AKTUALNOŚCI

Tomasz Tułacz: Zabraliśmy sobie szansę

FOTO OSCAR MROZOWSKI | OVERLIA STUDIO

Za nami ostatni mecz w Niepołomicach w ramach kończącego się roku. Niestety – przegrany 1:3 z Miedzią Legnica. Po ostatnim gwizdku z mediami spotkali się trenerzy obydwu zespołów: Tomasz Tułacz i Janusz Niedźwiedź.

Tomasz Tułacz (Puszcza Niepołomice): Przede wszystkim chciałem zacząć od złożenia kondolencji rodzinie zmarłego kibica. To też nas dotknęło, a przed meczem nawet bardzo. To była osoba, która jeździła na wszystkie mecze, była na każdym: czy to w ekstraklasie, czy w pierwszej lidze. To jest bardzo smutne.

Mieliśmy otworzyć mecz i wynik, sytuacją „sam na sam” Mateusza Cholewiaka.
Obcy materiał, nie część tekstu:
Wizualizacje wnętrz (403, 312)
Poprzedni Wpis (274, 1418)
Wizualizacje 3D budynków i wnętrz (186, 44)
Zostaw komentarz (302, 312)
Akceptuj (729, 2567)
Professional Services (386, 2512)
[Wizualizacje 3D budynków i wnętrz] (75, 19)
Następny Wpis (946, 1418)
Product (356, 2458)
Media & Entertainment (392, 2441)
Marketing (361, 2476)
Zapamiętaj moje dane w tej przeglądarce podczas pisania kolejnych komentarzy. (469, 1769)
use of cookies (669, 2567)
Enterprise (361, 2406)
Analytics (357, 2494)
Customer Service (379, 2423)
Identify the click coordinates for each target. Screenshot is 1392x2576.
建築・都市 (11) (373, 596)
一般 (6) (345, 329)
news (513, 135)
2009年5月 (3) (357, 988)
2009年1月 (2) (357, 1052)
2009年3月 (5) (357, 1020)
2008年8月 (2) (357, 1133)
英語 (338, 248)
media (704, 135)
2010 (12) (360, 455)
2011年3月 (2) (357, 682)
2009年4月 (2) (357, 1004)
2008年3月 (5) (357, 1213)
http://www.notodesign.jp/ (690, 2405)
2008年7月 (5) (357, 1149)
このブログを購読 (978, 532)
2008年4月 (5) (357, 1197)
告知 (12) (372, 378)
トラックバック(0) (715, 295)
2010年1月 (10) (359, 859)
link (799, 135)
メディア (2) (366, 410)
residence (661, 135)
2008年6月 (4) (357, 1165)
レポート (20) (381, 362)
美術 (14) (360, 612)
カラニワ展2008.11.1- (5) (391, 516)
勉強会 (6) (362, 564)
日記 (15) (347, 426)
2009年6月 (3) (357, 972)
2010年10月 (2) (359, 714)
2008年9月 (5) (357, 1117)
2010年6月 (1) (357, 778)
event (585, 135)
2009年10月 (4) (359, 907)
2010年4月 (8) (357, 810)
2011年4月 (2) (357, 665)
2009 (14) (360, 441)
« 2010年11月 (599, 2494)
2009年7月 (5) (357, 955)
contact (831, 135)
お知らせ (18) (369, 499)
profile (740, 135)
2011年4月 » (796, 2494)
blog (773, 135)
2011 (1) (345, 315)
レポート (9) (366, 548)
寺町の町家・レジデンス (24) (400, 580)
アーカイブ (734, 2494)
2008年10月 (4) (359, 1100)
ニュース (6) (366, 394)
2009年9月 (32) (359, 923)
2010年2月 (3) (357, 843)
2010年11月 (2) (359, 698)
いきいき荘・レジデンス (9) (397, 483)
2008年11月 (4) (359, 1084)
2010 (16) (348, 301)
Nie udało się, ale potem rywal też nie wykorzystał jednego naszego błędu, a potem… broniliśmy tak ślamazarnie w polu karnym przy stałych fragmentach, że dostaliśmy taką bramkę, jaką dostaliśmy. Ta liga nie wybacza tego typu sytuacji.

Zawodnicy się starali, szczególnie w drugiej połowie. Był moment, w którym wydawało się, że to my będziemy się cieszyć z drugiej bramki. Ta pierwsza była zresztą efektem wyraźnego sygnału zmienników, którzy dobrze weszli w mecz. Niestety na koniec znowu nastąpiła zła obrona w polu karnym po stałym fragmencie, w dodatku niekoniecznie udanym. W efekcie zabraliśmy sobie szansę wygrania meczu u siebie, co było naszym koszmarem w tym półroczu.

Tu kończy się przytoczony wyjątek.